I wonder if my_iter = iter(iterable_obj) copy the iterable_obj ?我想知道my_iter = iter(iterable_obj)复制了iterable_obj In other words, does the above call cost additional memory?换句话说,上面的调用是否需要额外的内存?

Does it copy?它复制吗? Maybe.也许。 But shouldn't.但不应该。

It could copy, but it shouldn't .可以复制,但不应该 It should just provide iteration over the existing data structure with minimal memory overhead as necessary for the iteration.它应该只在现有数据结构上提供迭代,并根据迭代所需的最小内存开销。 For example a list iterator only stores a reference to the list as well as an index.例如, list迭代器仅存储对列表的引用和索引。

What does it do?它有什么作用

What does it do?它有什么作用 That depends.那要看。 The iter function shall provide an iterator over any possible iterable in the whole wide world, including an iterable class you'll only write tomorrow, with complicated internal data structure. iter函数将提供一个迭代器,覆盖整个世界中任何可能的可迭代对象,包括一个你明天只会编写的具有复杂内部数据结构的可迭代类。 How can iter possible do that? iter怎么可能做到这一点? Artificial intelligence?人工智能? Magic?魔法? No. Well ... actually yes, magic.不。嗯……实际上是的,魔法。 Namely with so-called "magic methods" (or "dunder methods").即用所谓的“魔法方法”(或“dunder方法”)。 In this case, __iter__ or __getitem__ .在这种情况下, __iter____getitem__ The trick is, iter doesn't know how to iterate the iterable.诀窍是, iter知道如何迭代可迭代对象。 The iterable does.可迭代的 And makes the iteration accessible with one of those two magic methods.并使用这两种魔术方法之一来访问迭代。 The iter function is just a simple middle man between the code that calls it (which wants the iteration) and the iterable (which provides the iteration).iter功能只是调用它的代码(希望迭代)和迭代(它提供了迭代)之间简单的中间人。

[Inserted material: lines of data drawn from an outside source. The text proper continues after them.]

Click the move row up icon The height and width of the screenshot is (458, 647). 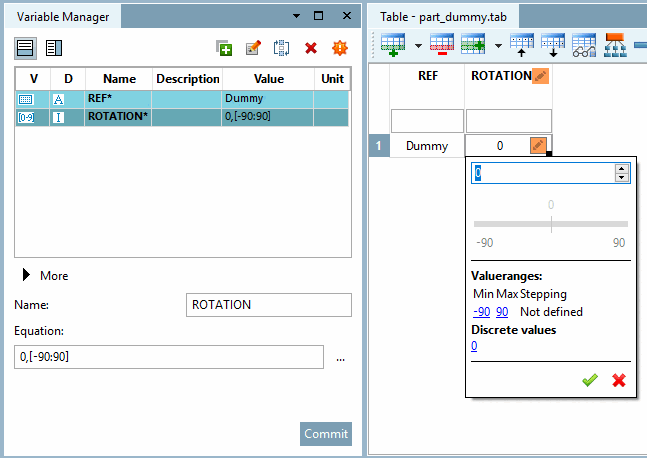(523, 46)
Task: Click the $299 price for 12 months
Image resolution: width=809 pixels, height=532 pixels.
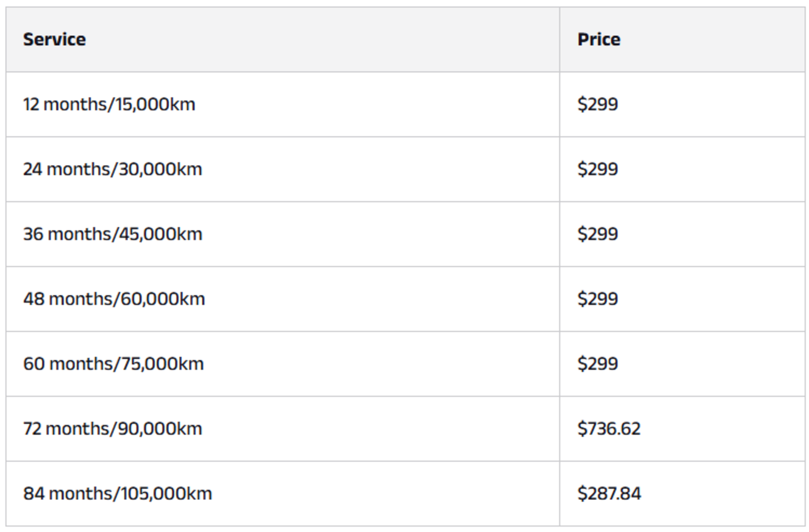Action: coord(598,104)
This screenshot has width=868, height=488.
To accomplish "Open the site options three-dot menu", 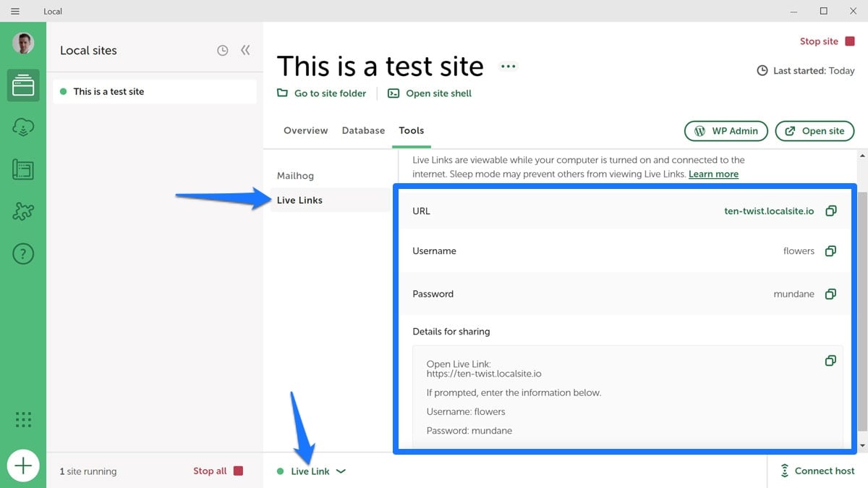I will (509, 67).
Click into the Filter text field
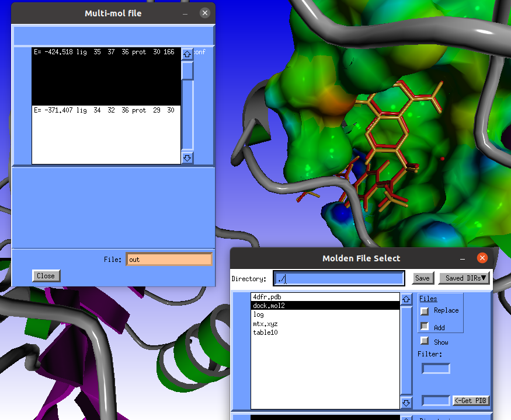Viewport: 511px width, 420px height. 436,369
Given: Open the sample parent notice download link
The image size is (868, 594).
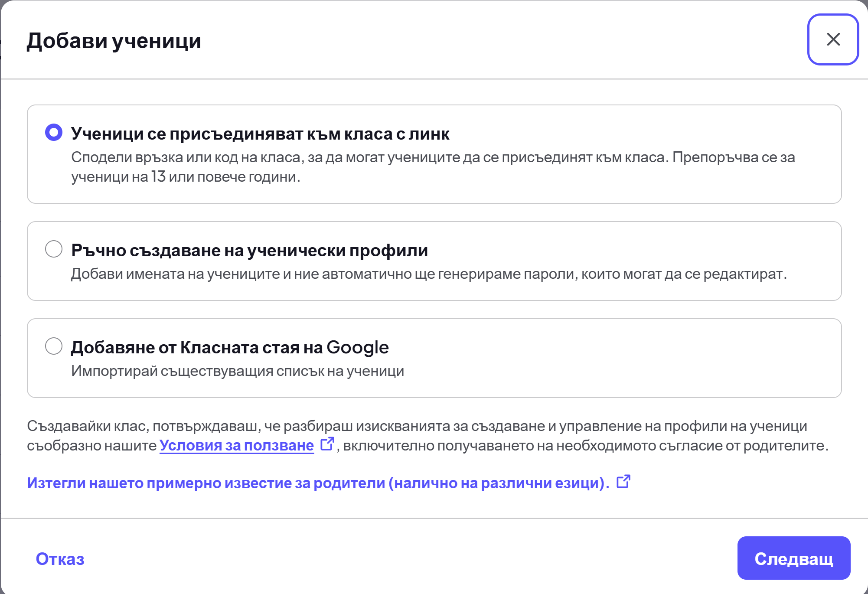Looking at the screenshot, I should 318,483.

Example with an __iter__ method returning an iterator: __iter__方法返回迭代器的示例:

class MyIterable:
    def __iter__(self):
        return iter('abcde')

print(list(MyIterable()))

Output:输出:

['a', 'b', 'c', 'd', 'e']

Example with a __getitem__ method returning elements for indexes 0, 1, 2, etc (until IndexError ):使用__getitem__方法返回索引 0、1、2 等元素的示例(直到IndexError ):

class MyIterable:
    def __getitem__(self, index):
        return 'abcde'[index]

print(list(MyIterable()))

Output:输出:

['a', 'b', 'c', 'd', 'e']

So what does iter(iterable) do?那么,是什么iter(iterable)吗? Depends on what the iterable does.取决于迭代器的作用。 It might copy, it might not, it might try to set your house on fire.它可能会复制,也可能不会,它可能会试图让你的房子着火。

For something as simple as a list iterator, the choice is obvious: Using a reference to the list and an index to where the iterator stands is both simple and efficient.对于像列表迭代器这样简单的东西,选择是显而易见的:使用对列表的引用和迭代器所在位置的索引既简单又高效。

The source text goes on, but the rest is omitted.